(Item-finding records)
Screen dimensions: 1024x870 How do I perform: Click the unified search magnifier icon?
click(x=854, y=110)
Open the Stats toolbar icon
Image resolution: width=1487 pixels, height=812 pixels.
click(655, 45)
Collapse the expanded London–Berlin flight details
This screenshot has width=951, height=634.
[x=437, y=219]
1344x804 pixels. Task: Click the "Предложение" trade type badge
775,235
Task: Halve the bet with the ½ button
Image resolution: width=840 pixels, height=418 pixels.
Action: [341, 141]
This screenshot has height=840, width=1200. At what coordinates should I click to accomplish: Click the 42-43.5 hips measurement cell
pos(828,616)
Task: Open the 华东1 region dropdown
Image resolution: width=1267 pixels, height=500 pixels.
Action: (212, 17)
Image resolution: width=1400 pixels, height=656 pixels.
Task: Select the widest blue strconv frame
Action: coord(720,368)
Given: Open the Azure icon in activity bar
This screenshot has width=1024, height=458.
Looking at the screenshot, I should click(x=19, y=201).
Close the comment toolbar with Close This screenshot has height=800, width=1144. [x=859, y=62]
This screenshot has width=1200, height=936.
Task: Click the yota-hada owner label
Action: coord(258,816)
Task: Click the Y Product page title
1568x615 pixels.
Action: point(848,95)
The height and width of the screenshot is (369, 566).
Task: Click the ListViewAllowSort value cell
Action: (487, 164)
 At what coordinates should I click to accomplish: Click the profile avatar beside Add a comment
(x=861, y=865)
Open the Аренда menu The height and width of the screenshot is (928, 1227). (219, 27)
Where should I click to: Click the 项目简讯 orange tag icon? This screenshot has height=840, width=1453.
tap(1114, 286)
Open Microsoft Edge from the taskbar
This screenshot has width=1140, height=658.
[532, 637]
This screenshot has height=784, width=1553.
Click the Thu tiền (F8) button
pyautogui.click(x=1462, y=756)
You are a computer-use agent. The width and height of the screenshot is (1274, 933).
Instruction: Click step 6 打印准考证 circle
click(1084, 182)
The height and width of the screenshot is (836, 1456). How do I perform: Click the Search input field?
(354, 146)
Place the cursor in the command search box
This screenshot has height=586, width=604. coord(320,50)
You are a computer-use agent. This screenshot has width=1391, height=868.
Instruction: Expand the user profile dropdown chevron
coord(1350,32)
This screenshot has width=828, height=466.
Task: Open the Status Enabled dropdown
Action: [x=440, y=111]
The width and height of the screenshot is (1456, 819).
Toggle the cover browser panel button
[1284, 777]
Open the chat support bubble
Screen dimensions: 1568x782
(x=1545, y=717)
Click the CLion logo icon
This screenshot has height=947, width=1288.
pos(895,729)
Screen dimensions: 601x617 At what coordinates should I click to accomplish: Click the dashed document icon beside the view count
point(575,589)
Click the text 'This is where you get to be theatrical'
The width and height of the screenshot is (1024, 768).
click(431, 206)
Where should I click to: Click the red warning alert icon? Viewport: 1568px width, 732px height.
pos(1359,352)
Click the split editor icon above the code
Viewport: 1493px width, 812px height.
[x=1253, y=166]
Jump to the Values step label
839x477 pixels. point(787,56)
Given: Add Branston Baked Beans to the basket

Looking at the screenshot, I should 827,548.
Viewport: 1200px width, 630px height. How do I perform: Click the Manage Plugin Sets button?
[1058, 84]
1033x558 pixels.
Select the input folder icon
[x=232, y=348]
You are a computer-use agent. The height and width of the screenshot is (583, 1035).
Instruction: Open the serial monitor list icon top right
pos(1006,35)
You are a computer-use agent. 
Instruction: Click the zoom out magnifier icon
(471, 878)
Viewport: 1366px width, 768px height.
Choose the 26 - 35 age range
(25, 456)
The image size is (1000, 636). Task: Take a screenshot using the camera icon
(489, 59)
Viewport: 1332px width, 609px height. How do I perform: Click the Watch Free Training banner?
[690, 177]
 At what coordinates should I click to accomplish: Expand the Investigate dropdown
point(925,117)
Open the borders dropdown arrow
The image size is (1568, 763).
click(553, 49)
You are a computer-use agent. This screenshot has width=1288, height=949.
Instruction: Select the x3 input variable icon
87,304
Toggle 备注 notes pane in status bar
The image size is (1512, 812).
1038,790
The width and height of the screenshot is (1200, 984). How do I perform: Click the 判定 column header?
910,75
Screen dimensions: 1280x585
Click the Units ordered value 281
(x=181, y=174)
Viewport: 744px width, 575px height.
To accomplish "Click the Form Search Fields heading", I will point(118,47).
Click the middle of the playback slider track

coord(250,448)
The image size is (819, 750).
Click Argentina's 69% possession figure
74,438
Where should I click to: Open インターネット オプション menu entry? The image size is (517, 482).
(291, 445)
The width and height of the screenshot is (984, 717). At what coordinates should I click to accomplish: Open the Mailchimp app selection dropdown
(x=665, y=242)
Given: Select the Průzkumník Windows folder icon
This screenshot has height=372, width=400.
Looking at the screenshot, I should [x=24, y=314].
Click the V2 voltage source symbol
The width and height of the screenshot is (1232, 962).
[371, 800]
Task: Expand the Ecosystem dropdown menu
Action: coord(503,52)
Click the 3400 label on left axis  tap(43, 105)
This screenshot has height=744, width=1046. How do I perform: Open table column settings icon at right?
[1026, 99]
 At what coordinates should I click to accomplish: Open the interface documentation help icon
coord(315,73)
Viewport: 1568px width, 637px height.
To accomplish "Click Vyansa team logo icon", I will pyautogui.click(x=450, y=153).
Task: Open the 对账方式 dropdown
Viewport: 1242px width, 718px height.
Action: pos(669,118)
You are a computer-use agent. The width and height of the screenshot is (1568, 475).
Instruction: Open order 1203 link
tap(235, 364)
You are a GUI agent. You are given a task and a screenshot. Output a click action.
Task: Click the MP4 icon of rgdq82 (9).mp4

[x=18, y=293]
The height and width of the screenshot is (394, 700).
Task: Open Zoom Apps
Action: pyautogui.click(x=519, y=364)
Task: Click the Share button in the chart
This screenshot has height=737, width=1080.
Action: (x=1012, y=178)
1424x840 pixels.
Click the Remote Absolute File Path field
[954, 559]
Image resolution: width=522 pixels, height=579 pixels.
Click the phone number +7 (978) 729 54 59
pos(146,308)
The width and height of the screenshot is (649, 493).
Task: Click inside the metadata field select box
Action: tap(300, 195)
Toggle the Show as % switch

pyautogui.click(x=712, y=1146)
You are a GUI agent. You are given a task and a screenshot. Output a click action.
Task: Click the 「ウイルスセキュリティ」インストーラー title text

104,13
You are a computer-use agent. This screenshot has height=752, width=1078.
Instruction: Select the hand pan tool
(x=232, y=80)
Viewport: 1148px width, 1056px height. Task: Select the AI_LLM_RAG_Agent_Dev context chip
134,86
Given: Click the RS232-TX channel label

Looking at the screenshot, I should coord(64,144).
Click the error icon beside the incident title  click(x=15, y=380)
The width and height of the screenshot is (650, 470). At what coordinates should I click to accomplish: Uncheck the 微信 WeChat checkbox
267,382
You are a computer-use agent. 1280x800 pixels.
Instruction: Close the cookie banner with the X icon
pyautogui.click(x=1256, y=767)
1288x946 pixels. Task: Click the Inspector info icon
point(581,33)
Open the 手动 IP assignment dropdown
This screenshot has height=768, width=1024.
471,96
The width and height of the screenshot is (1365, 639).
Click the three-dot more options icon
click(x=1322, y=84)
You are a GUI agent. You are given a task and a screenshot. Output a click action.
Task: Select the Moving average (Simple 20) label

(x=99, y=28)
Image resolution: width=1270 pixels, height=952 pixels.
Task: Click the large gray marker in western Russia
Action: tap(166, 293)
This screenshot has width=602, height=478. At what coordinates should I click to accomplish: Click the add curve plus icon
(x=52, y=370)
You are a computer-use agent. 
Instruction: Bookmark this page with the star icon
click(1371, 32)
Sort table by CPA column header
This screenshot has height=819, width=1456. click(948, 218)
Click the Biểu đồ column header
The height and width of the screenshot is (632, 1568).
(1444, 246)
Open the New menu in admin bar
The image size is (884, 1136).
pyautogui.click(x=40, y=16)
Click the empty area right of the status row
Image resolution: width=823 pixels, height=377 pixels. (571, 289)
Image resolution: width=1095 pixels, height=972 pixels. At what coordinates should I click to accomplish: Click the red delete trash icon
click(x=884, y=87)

__SET EXERCISE__. Transcribe the lines from the one containing "This screenshot has height=840, width=1200." through the one containing "tap(1114, 286)", inclusive, with no changes.

__OUTPUT OF THE TASK__.
This screenshot has height=840, width=1200. At what coordinates should I click to accomplish: Click the 42-43.5 hips measurement cell
pos(828,616)
Task: Open the 华东1 region dropdown
Image resolution: width=1267 pixels, height=500 pixels.
Action: (212, 17)
Image resolution: width=1400 pixels, height=656 pixels.
Task: Select the widest blue strconv frame
Action: coord(720,368)
Given: Open the Azure icon in activity bar
This screenshot has width=1024, height=458.
Looking at the screenshot, I should click(x=19, y=201).
Close the comment toolbar with Close This screenshot has height=800, width=1144. [x=859, y=62]
This screenshot has width=1200, height=936.
Task: Click the yota-hada owner label
Action: coord(258,816)
Task: Click the Y Product page title
1568x615 pixels.
Action: point(848,95)
The height and width of the screenshot is (369, 566).
Task: Click the ListViewAllowSort value cell
Action: (487, 164)
 At what coordinates should I click to accomplish: Click the profile avatar beside Add a comment
(x=861, y=865)
Open the Аренда menu The height and width of the screenshot is (928, 1227). (219, 27)
Where should I click to: Click the 项目简讯 orange tag icon? This screenshot has height=840, width=1453.
tap(1114, 286)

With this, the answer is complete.